Não participo mais dos eventos tradicionais católicos na Igreja, mas aprendi o que significa cada um deles e a Páscoa, traduzida hoje em troca de chocolates, pode nos colocar um pouco em contato com nossa humanidade, mesmo para aqueles não religiosos ou para o que professam outras religiões.
Ao contrário do Natal, que festeja o nascimento de uma criança, com todas as possibilidades e esperanças que uma vida nova carrega, a Páscoa é um evento mais denso, porque associado com a morte e todo mistério que ela representa para o homem.
No entanto, experimentamos vida, morte e renascimento durante toda a nossa breve existência.
Muitas vezes temos nossas sextas-feiras da Paixão, quando nos recolhemos, sofremos, ou quando percebemos nossas limitações, e renascemos, criando uma nova versão de nós mesmos. Passamos por este processo várias vezes ao longo da vida e é sempre um processo de crescimento; ou deveria ser.
Da mesma forma, renascemos depois de cada escolha;
Renascemos ou morremos um pouco depois de cada ato ou omissão;
Renascemos quando reconhecemos nossas próprias sombras nos julgamentos que fazemos dos outros;
Renascemos quando desconectamos do externo e mergulhamos fundo para resgatar e trazer à tona nossa verdadeira essência.

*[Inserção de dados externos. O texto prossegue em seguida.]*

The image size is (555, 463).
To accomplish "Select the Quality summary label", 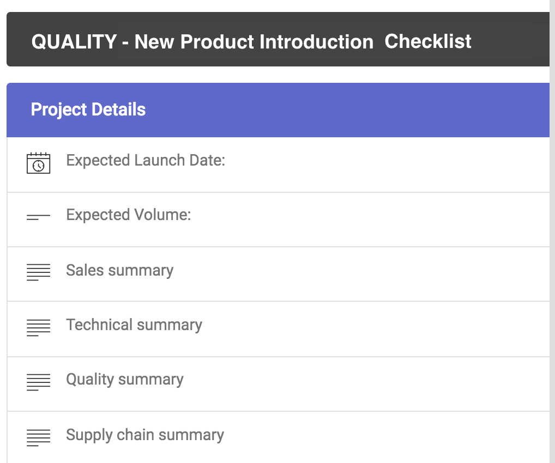I will coord(125,380).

Renascemos quando temos que nos reinventar para nos adaptarmos às novas exigências que a vida às vezes nos impõe;
Renascemos quando abrimos a escuta para o novo e reverenciamos todo o aprendizado dos que vieram antes de nós.
Renascemos à medida que envelhecemos, já que temos que colocar mais intensidade no que fazemos.
Renascemos quando acolhemos a diversidade e exercitamos a gratidão.
Renascemos quando preservamos a terra para abrigar novas vidas.
Mas o grande desafio é nascer de novo a cada nascer de sol. Cada dia uma vida nova.